As out-of-control wildfires smudge skies across the Golden State with smoke once again, some local businesses are still working hard on recycling materials from areas of the North Bay that burned last fall.
In June, about nine months after the fires burned in the North Bay, Pruitt Industrial Park in Windsor in Sonoma County got its last official load of fire debris from an Army Corps of Engineers program, said Kristyn Byrne, the 30-acre park’s property manager.
For months, one of the park’s 40 tenants, Pacific Recycling Solutions, has been turning burned debris into useable building materials.
Owned by Nevada-based C&S Waste Solutions, the company, which also has operations in Lake County – was able to mobilize quickly in Sonoma County said Byrne, who is also a spokesperson for Pacific Recycling Solutions.
Starting in November, bulky concrete debris from the estimated 5,300 Sonoma County homes destroyed in last year’s fires was hauled to the Pruitt Industrial Park by trucking contractors hired by the Army Corps of Engineers, Byrne said. Stony Point Rock Quarry in Cotati was among other companies turning rubble into recyclable material.
Just to get the material to the Windsor recycling site was an unimaginably vast logistical effort, supervised by companies like Florida-based disaster relief specialist AshBritt Environmental. Its special Santa Rosa headquarters operated from October until June, hiring and training local contractors and truckers to help haul material, the volume of which weighed twice as much as the Golden Gate Bridge.

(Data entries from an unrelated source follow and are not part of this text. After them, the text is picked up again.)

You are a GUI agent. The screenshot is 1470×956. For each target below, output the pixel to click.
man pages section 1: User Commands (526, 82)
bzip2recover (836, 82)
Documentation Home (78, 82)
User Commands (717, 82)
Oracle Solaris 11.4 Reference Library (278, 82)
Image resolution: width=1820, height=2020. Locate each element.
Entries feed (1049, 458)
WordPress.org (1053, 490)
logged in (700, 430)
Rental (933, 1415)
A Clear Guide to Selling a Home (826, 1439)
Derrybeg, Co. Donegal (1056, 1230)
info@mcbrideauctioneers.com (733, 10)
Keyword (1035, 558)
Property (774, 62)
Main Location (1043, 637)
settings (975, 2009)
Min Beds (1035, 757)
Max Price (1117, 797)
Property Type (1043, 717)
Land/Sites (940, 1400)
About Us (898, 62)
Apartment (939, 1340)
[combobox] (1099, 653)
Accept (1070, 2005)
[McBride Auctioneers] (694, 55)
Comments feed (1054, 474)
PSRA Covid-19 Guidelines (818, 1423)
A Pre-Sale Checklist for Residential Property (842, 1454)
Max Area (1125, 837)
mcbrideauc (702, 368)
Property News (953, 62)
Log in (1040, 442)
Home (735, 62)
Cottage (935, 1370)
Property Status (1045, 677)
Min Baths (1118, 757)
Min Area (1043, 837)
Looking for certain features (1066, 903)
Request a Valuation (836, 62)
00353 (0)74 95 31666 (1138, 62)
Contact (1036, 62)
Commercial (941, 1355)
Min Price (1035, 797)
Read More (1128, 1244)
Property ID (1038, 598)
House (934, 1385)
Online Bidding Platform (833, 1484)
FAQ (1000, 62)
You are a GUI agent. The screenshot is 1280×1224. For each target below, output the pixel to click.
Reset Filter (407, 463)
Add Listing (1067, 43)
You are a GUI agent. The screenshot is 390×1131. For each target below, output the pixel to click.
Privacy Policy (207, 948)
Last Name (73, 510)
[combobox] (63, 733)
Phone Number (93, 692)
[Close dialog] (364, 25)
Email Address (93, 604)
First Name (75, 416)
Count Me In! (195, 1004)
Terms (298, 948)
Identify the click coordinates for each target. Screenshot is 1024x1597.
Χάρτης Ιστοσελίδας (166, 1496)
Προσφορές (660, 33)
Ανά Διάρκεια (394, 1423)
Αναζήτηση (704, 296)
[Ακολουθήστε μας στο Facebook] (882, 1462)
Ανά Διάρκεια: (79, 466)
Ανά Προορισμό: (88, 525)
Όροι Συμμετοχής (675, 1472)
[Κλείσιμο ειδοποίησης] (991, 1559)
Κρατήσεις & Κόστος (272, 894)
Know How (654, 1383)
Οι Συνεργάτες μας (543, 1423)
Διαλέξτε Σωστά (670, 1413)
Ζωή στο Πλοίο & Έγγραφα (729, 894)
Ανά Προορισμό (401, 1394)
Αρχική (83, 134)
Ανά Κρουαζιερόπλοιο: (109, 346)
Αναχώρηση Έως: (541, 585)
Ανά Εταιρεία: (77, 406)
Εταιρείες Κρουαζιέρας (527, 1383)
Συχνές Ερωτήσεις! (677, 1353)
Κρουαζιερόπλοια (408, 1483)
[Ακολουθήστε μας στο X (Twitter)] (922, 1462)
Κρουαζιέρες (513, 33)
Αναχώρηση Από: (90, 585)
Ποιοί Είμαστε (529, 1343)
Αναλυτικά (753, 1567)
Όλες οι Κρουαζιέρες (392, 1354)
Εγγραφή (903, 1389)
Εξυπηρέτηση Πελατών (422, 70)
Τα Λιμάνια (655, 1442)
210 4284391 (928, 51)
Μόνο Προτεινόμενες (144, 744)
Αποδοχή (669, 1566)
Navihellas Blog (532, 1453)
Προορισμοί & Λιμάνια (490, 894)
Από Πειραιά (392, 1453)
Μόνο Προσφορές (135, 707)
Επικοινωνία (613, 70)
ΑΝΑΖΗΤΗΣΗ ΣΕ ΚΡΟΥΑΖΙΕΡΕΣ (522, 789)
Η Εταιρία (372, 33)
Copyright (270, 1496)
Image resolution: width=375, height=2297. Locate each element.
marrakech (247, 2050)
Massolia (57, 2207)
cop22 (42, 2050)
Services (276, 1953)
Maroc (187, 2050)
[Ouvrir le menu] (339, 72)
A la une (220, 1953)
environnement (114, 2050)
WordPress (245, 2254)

“It’s a very specialized kind of work. How do you manage two Golden Gate Bridges’ worth of debris?” said Gerardo Castillo, a spokesman for AshBritt.
AshBritt’s part of the hauling operation alone – 775,000 tons taken to recyclers like Pruitt Industrial Park or to landfill – required up to 550 trucks per day and employed more than 1,000 people, according to the Florida company.
CRUSHED CONCRETE FOR CRUSHED COMMUNITIES
“Large pieces of concrete recovered from the fires are broken up with a hydraulic breaker into smaller pieces. Those pieces are fed into a mobile rock crusher,” Byrne explained. “A final round of grinding produces ¾-inch recycled base rock that meets CalTrans specifications for reuse.”
Metal such as rebar is also separated out during the breaking up process. It too can be completely recycled.
While base rock can’t be used in building new house structures, it can be used under new sidewalks, roads, driveways and in the concrete pads underneath homes.
And doing the work locally helps in the rebuilding efforts – “sourcing new materials to rebuild is a major concern for the construction companies working to rebuild at a fast pace,” according to Byrne.
Material being fed into the crushers comes from home foundations, patios and driveways, and ultimately it will end up supporting new structures of those types as “CalTrans Spec 26 Class II base rock.”
The California Department of Transportation uses similar recycling procedures in breaking up old roads and highways for reuse as aggregate material underneath new asphalt.
Pacific Recycling set up its emergency response fire debris site at Pruitt Industrial Park just two weeks after the fires were contained, which required a massive logistical effort from the company. Scales for weighing trucks had to be built and housed in structures, while heavy equipment had to be bought or rented to handle the loads of material expected to arrive. Employees had to be hired to do the extra work, too.